**The task**
Please look for the string "query" below and report every line in which it occurs.

○ ○ ○ ○

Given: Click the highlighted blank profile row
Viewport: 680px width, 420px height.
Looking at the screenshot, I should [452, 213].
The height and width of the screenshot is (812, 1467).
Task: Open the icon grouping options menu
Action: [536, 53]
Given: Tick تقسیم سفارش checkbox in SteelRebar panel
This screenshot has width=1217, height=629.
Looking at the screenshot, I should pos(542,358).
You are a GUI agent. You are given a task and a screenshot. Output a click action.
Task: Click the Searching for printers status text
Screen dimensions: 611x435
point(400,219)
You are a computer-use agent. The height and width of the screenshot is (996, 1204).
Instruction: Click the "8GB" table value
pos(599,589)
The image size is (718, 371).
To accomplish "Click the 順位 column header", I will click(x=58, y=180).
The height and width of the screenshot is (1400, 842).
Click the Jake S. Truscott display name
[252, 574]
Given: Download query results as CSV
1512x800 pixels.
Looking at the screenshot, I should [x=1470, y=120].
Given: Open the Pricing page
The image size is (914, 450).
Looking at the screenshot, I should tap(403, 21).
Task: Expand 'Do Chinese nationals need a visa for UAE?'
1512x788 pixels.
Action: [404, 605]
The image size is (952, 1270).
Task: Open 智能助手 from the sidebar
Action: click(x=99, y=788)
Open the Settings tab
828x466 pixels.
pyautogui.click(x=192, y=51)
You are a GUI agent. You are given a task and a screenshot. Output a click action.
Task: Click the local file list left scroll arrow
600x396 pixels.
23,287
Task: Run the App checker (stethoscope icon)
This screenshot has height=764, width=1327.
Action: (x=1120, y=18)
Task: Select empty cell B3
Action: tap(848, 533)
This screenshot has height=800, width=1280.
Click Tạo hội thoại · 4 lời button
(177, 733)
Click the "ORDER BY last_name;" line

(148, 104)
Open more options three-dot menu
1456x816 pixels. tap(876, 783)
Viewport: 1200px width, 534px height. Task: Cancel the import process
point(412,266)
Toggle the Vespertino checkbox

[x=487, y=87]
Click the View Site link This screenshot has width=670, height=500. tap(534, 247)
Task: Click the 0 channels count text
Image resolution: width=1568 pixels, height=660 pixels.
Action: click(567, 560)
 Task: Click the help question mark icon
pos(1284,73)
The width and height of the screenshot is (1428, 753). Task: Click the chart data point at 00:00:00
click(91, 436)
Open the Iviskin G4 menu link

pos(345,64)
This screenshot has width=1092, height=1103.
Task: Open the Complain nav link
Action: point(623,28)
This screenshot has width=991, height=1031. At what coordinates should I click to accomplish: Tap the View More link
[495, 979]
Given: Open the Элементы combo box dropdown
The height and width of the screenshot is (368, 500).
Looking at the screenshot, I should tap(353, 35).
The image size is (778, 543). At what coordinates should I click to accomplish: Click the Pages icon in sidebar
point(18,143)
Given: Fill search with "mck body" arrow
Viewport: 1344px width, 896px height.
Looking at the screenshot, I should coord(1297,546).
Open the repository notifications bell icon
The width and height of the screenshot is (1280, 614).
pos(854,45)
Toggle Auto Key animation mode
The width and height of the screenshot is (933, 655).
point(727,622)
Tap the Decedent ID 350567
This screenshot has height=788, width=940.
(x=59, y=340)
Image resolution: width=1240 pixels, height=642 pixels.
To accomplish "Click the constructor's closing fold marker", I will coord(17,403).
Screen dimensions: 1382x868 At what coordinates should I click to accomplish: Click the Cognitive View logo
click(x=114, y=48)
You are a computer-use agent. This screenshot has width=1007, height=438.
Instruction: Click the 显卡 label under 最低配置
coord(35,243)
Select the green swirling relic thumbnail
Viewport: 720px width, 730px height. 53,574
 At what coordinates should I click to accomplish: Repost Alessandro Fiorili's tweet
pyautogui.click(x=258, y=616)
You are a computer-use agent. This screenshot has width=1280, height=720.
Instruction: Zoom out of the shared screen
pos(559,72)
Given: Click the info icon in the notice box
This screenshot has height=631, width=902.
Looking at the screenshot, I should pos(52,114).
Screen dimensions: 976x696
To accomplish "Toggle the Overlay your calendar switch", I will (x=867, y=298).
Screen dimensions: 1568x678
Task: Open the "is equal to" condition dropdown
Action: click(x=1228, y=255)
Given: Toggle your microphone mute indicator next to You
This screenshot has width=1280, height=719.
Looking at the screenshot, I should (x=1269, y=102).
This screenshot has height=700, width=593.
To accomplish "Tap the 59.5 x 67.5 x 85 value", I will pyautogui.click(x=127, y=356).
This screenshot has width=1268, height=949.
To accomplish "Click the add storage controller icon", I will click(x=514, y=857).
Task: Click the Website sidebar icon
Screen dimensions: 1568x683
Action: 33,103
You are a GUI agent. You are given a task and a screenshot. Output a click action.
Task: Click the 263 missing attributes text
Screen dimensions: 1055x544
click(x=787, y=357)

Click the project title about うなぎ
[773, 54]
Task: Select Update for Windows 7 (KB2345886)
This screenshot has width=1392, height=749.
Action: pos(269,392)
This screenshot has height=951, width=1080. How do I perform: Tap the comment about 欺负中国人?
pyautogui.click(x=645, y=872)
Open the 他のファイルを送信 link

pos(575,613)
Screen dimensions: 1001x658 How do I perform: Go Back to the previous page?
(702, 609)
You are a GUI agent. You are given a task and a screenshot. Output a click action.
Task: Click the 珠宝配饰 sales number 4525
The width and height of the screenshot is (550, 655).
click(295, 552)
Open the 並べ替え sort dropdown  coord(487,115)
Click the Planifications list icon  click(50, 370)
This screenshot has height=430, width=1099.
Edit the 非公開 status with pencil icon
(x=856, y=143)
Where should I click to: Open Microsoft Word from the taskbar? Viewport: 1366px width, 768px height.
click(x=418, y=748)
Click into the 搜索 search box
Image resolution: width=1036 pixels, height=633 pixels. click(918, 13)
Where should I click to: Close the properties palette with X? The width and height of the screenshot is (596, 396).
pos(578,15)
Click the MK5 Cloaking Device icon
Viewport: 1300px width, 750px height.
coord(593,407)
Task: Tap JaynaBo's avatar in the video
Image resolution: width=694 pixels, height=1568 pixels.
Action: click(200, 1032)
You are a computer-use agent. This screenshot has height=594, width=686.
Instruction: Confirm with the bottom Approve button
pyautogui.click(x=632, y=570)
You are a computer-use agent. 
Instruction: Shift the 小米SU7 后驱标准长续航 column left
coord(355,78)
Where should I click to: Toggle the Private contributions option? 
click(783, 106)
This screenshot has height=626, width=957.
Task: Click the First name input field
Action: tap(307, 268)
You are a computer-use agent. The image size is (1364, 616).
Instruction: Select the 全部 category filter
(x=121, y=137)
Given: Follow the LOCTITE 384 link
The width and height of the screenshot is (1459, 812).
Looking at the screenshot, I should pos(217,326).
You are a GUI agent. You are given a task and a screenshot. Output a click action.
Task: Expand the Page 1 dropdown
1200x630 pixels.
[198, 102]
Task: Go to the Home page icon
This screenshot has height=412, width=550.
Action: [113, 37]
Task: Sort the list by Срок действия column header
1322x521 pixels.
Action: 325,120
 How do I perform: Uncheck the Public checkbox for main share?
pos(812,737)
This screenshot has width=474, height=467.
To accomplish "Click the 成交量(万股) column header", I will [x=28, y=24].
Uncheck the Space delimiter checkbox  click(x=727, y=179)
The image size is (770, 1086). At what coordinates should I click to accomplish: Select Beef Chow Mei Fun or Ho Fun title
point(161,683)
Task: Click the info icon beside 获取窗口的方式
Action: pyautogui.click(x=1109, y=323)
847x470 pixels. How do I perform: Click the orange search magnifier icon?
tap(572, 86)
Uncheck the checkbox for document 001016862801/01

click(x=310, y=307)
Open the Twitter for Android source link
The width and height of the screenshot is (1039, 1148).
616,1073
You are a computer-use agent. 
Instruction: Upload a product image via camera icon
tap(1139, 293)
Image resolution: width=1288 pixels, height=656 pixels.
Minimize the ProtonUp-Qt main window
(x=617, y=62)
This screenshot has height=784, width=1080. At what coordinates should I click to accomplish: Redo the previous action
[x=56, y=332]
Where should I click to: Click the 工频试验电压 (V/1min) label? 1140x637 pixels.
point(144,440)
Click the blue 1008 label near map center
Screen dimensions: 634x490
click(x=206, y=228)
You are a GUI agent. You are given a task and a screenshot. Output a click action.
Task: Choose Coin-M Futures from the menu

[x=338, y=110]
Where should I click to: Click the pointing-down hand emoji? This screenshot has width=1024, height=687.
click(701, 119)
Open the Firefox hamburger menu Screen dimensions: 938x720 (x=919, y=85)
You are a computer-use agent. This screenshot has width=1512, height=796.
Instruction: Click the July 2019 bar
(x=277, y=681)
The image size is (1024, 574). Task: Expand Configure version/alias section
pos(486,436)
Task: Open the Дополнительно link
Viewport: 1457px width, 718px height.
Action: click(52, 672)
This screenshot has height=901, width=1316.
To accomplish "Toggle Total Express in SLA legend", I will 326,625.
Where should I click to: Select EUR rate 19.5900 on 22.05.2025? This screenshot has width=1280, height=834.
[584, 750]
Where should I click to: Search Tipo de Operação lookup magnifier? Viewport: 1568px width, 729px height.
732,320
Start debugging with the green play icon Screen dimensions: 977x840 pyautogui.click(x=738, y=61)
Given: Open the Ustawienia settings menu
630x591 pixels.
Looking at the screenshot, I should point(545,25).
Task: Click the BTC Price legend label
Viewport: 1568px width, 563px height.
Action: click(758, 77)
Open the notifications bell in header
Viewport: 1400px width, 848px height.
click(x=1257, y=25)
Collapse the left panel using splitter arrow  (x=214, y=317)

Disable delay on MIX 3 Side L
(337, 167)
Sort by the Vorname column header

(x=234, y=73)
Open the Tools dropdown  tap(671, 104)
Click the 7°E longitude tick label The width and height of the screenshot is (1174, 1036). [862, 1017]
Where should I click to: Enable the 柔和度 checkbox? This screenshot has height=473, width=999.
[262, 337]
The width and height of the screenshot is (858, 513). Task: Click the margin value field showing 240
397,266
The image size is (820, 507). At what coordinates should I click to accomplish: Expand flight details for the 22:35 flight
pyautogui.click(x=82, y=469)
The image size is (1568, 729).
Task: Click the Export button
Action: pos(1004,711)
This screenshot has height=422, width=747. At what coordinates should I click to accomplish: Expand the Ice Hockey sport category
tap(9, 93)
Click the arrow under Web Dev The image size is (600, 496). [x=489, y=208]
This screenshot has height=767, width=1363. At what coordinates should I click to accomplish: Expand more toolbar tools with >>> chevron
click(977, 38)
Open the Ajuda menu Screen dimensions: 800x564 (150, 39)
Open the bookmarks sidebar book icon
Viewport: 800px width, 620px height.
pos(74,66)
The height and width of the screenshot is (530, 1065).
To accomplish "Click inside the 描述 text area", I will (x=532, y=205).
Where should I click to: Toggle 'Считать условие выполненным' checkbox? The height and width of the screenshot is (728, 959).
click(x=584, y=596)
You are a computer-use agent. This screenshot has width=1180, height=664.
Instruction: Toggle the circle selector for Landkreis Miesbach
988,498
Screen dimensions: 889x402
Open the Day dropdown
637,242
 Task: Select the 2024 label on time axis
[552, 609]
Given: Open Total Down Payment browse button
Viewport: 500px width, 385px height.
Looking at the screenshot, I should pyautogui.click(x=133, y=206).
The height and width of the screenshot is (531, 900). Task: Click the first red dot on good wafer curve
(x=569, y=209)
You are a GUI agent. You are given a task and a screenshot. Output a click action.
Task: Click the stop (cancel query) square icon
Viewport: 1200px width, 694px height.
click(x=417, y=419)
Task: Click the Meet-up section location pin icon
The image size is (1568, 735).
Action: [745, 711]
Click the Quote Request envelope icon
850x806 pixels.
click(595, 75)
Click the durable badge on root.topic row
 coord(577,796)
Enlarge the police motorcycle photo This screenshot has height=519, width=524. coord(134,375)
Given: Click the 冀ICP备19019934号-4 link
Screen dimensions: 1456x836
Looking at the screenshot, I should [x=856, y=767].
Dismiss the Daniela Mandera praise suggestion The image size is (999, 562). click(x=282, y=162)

○ ○ ○ ○

**Answer box**
Given: Download query results as CSV
Task: Click the stop (cancel query) square icon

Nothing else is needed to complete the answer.